APM Terminals (APMT) has agreed to pay US$43m in compensation to the Guatemalan government after the company inherited a concession which was allegedly obtained through bribery.

The concession to operate Quetzal Container Terminal (TCQ) was awarded to Spanish company Grup TCB in 2013. The concession was then inherited by APMT when the company bought all the shares in Grup TCB in March 2016.

In April 2016, the terminal’s director Juan Jose Suarez Meseguer and Grup TCB’s former majority shareholder Angel Perez Maura Garcia-Botin were both accused, by an alleged former accomplice, of using bribery to obtain the concession.

Since then, there has been discussion around whether the concession would be taken away from APMT and, if so, whether they would be awarded any compensation.

On 26 July though, Guatemalan newspaper El Periodico reported that APMT had agreed to pay US$43m in compensation to the government and to sign a new concession contract to operate the terminal.

Part of the deal is that APMT will commit to setting up a US$6m container control system using X-ray machines. This is to address fears that terminal is being used by criminals for money laundering and other illegal activities.
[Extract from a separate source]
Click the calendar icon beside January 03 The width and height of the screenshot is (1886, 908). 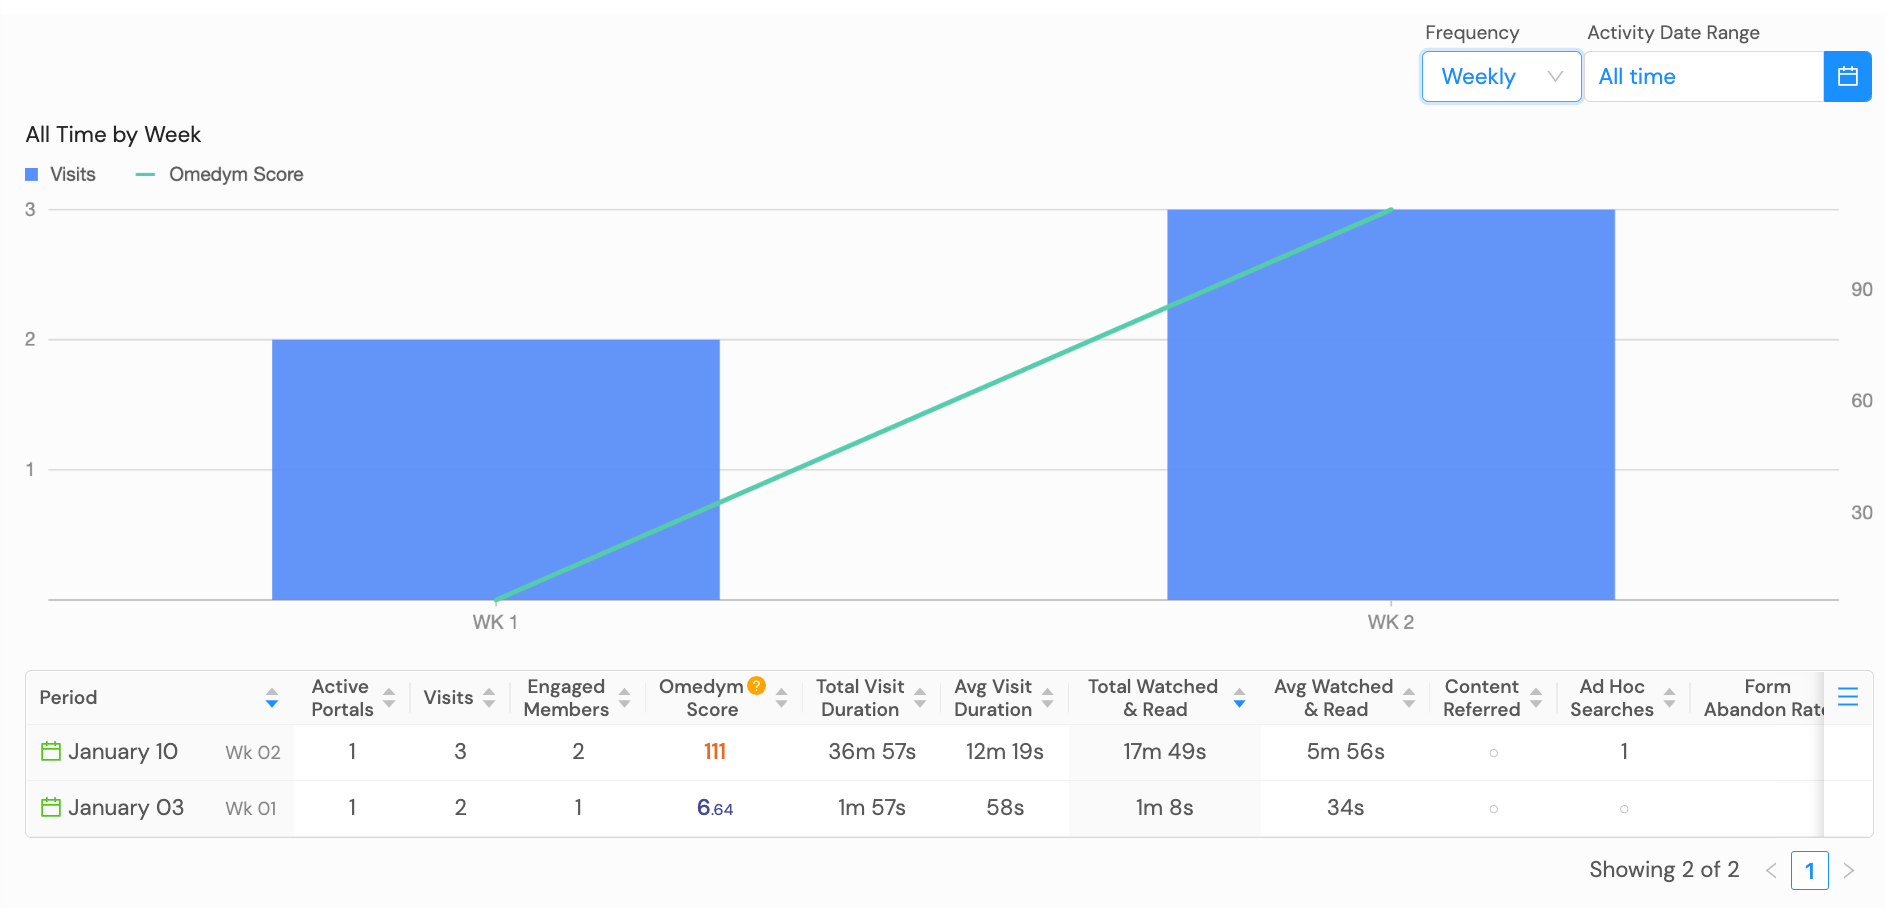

These fears led to the government taking over the operations of the terminal in June 2016.

The deal has been agreed between APMT and the auditor of TCQ, Alexander Aizenstatd, but has yet to be approved by the Guatemalan Congress.

APM Terminals are co-operating with the investigation into alleged bribery and had no involvement in the terminal at the time it was alleged to have taken place.